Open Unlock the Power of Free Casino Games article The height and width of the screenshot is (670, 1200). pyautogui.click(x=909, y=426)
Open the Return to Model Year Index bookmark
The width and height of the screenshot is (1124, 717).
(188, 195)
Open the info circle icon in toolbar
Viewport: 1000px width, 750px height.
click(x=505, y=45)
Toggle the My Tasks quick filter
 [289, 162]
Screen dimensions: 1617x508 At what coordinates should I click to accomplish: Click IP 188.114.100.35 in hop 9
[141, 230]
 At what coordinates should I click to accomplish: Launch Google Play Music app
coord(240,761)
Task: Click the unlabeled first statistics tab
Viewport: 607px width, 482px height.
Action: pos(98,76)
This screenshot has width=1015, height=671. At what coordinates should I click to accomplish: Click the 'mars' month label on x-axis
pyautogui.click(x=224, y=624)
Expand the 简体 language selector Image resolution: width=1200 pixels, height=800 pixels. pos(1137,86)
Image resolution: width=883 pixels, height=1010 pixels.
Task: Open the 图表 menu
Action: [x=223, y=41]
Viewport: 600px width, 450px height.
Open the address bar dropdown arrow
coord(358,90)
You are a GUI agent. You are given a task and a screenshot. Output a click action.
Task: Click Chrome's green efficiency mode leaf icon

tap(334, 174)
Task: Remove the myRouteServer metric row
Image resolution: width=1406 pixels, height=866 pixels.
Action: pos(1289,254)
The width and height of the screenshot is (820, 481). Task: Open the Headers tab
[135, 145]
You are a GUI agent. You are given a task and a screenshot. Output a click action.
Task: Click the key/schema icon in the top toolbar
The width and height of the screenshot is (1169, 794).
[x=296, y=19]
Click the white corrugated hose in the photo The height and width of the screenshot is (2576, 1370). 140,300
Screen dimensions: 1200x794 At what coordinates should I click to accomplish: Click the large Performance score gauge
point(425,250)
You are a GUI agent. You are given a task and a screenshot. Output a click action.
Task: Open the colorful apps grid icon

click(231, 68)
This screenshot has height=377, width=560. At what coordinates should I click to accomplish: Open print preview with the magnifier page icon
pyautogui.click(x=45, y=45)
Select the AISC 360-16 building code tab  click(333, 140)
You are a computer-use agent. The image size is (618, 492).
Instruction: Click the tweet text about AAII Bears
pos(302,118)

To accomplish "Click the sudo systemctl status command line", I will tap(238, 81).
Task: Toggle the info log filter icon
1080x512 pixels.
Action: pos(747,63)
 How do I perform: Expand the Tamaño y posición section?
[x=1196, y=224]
◇ ◇ ◇ ◇ ◇
[Work item] Repeat every entry exactly, please.

[Exercise result]
Open Unlock the Power of Free Casino Games article The height and width of the screenshot is (670, 1200). pyautogui.click(x=909, y=426)
Open the Return to Model Year Index bookmark
The width and height of the screenshot is (1124, 717).
(188, 195)
Open the info circle icon in toolbar
Viewport: 1000px width, 750px height.
click(x=505, y=45)
Toggle the My Tasks quick filter
 [289, 162]
Screen dimensions: 1617x508 At what coordinates should I click to accomplish: Click IP 188.114.100.35 in hop 9
[141, 230]
 At what coordinates should I click to accomplish: Launch Google Play Music app
coord(240,761)
Task: Click the unlabeled first statistics tab
Viewport: 607px width, 482px height.
Action: pos(98,76)
This screenshot has width=1015, height=671. At what coordinates should I click to accomplish: Click the 'mars' month label on x-axis
pyautogui.click(x=224, y=624)
Expand the 简体 language selector Image resolution: width=1200 pixels, height=800 pixels. pos(1137,86)
Image resolution: width=883 pixels, height=1010 pixels.
Task: Open the 图表 menu
Action: [x=223, y=41]
Viewport: 600px width, 450px height.
Open the address bar dropdown arrow
coord(358,90)
You are a GUI agent. You are given a task and a screenshot. Output a click action.
Task: Click Chrome's green efficiency mode leaf icon

tap(334, 174)
Task: Remove the myRouteServer metric row
Image resolution: width=1406 pixels, height=866 pixels.
Action: pos(1289,254)
The width and height of the screenshot is (820, 481). Task: Open the Headers tab
[135, 145]
You are a GUI agent. You are given a task and a screenshot. Output a click action.
Task: Click the key/schema icon in the top toolbar
The width and height of the screenshot is (1169, 794).
[x=296, y=19]
Click the white corrugated hose in the photo The height and width of the screenshot is (2576, 1370). 140,300
Screen dimensions: 1200x794 At what coordinates should I click to accomplish: Click the large Performance score gauge
point(425,250)
You are a GUI agent. You are given a task and a screenshot. Output a click action.
Task: Open the colorful apps grid icon

click(231, 68)
This screenshot has height=377, width=560. At what coordinates should I click to accomplish: Open print preview with the magnifier page icon
pyautogui.click(x=45, y=45)
Select the AISC 360-16 building code tab  click(333, 140)
You are a computer-use agent. The image size is (618, 492).
Instruction: Click the tweet text about AAII Bears
pos(302,118)

To accomplish "Click the sudo systemctl status command line", I will tap(238, 81).
Task: Toggle the info log filter icon
1080x512 pixels.
Action: pos(747,63)
 How do I perform: Expand the Tamaño y posición section?
[x=1196, y=224]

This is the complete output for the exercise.